I am a physicist and I have a problem solving this \begin{equation} Q(x)=\frac{1}{2}(x,Ax)+(b,x)+c \end{equation} In a book it says that:
"The minimum of Q lies at $\bar{x}=-A^{-1}b$ and \begin{equation} Q(x)=Q(\bar{x})+\frac{1}{2}((x-\bar{x}),A(x-\bar{x})) \end{equation} How do I go to this? What how much is $Q(\bar{x})$?
On
The stated properties are analogues of those of the single-variable function $q:x\mapsto\frac12ax^2+bx+c$, for which the minimum occurs at $\bar x=-\frac ba$ (when $a\gt0$) and $q(x)=q(\bar x)+\frac12a(x-\bar x)^2$. It can be derived in a completely analogous fashion to the single-variable case.
Assuming that $A=A^T$, we have $\nabla Q(x)=\frac12(A+A^T)x+b=Ax+b$. The critical points occur where the gradient vanishes, so if $A$ is nonsingular this is at the unique point $\bar x=-A^{-1}b$. Since $Q(\bar x)$ is stated to be a minimum, we also have that $A$ is positive-definite: the graph of $Q$ is an elliptic paraboloid with vertex at $(\bar x; Q(\bar x))$.
The Hessian of $Q$ is $A$ and higher-order derivatives vanish, so by Taylor’s theorem, $$Q(x)=Q(\bar x)+\langle\nabla Q(\bar x),x-\bar x\rangle+\frac12\langle x-\bar x,A(x-\bar x)\rangle,$$ but $\nabla Q(\bar x)$ vanishes, leaving the desired equation.
As for the value of $Q(\bar x)$, finding that is a simple matter of substitution: $$\begin{align} Q(\bar x) &= \frac12\langle\bar x,A\bar x\rangle+\langle b,\bar x\rangle+c \\ &= \frac12\langle A^{-1}b,b\rangle-\langle b,A^{-1}b\rangle+c \\ &= c-\frac12\langle b,A^{-1}b\rangle. \end{align}$$ (Here we’ve again used the fact that $A=A^T$.) Compare this to the single-variable case, for which the vertex of the parabola is at $\left(-\frac ba,c-{b^2\over2a}\right)$.
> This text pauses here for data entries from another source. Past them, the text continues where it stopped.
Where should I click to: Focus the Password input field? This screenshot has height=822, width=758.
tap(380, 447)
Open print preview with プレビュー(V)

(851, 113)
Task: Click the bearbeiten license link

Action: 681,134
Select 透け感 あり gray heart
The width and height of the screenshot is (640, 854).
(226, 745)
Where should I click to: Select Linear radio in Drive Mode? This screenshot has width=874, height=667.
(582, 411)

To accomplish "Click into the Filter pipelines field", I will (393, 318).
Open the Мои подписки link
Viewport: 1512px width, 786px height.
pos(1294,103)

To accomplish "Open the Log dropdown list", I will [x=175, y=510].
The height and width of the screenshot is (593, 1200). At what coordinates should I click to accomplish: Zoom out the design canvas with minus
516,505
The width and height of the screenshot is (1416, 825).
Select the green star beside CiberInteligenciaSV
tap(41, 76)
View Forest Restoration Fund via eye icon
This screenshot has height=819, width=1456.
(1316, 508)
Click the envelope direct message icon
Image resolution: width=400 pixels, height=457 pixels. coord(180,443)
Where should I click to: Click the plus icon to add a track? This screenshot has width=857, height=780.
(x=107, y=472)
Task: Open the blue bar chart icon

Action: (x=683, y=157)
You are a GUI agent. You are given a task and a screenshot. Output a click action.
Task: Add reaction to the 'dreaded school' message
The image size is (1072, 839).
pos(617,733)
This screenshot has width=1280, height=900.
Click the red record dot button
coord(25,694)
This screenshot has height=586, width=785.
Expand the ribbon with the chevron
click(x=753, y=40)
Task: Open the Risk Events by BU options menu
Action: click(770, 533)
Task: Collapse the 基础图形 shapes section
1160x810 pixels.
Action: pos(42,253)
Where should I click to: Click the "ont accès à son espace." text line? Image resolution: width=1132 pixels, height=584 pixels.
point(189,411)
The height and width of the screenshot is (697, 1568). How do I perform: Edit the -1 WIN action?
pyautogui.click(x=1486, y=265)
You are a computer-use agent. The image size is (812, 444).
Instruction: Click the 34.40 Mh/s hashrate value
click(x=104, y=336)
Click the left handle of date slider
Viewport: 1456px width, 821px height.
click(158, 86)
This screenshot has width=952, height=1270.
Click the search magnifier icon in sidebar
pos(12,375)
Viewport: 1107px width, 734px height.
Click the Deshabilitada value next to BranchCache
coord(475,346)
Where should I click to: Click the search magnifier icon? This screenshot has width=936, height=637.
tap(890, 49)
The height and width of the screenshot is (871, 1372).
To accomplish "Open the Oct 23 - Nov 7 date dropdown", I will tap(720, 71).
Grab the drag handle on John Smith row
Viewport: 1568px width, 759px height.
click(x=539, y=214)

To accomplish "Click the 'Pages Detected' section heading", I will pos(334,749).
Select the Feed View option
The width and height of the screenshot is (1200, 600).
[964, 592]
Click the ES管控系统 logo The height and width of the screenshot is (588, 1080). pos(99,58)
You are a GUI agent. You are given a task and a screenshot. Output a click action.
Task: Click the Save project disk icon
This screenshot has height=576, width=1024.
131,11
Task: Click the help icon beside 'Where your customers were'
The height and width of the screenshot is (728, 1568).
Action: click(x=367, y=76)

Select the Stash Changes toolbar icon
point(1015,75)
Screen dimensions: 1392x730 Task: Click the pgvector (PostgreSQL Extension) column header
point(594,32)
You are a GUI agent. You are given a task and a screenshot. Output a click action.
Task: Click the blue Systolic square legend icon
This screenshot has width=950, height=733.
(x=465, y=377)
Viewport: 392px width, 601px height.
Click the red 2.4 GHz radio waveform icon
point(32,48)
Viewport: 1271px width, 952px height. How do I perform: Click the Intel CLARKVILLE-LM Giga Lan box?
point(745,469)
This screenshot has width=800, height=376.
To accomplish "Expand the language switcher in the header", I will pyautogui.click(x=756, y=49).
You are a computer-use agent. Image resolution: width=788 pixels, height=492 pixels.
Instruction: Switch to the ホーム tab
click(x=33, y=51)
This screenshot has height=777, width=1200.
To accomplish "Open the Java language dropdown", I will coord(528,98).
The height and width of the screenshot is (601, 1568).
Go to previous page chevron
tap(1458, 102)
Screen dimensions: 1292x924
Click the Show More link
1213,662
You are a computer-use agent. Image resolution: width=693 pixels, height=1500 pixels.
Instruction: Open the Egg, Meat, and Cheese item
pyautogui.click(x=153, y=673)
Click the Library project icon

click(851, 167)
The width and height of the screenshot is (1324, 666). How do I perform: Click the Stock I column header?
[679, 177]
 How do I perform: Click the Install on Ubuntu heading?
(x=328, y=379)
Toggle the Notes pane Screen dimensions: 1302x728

You have $$ \frac{1}{2}((x-\bar{x}),A(x-\bar{x}))=\frac{1}{2}(x,Ax)-(x,A\bar{x})+\frac{1}{2}(\bar{x},A\bar{x}) $$ so that $$ \tag{1} \frac{1}{2}((x-\bar{x}),A(x-\bar{x}))+Q(\bar x)=\frac{1}{2}(x,Ax)-(x,A\bar{x})+(\bar{x},A\bar{x})+(b,\bar x)+c. $$ On the other hand: $$ (\bar x,A\bar x)+(b,\bar x)=(A^{-1}b,b)-(b,A^{-1}b)=0 \quad\hbox{and}\quad (x,A\bar{x})=-(x,b), $$ and plugging these into (1) yields the desired result.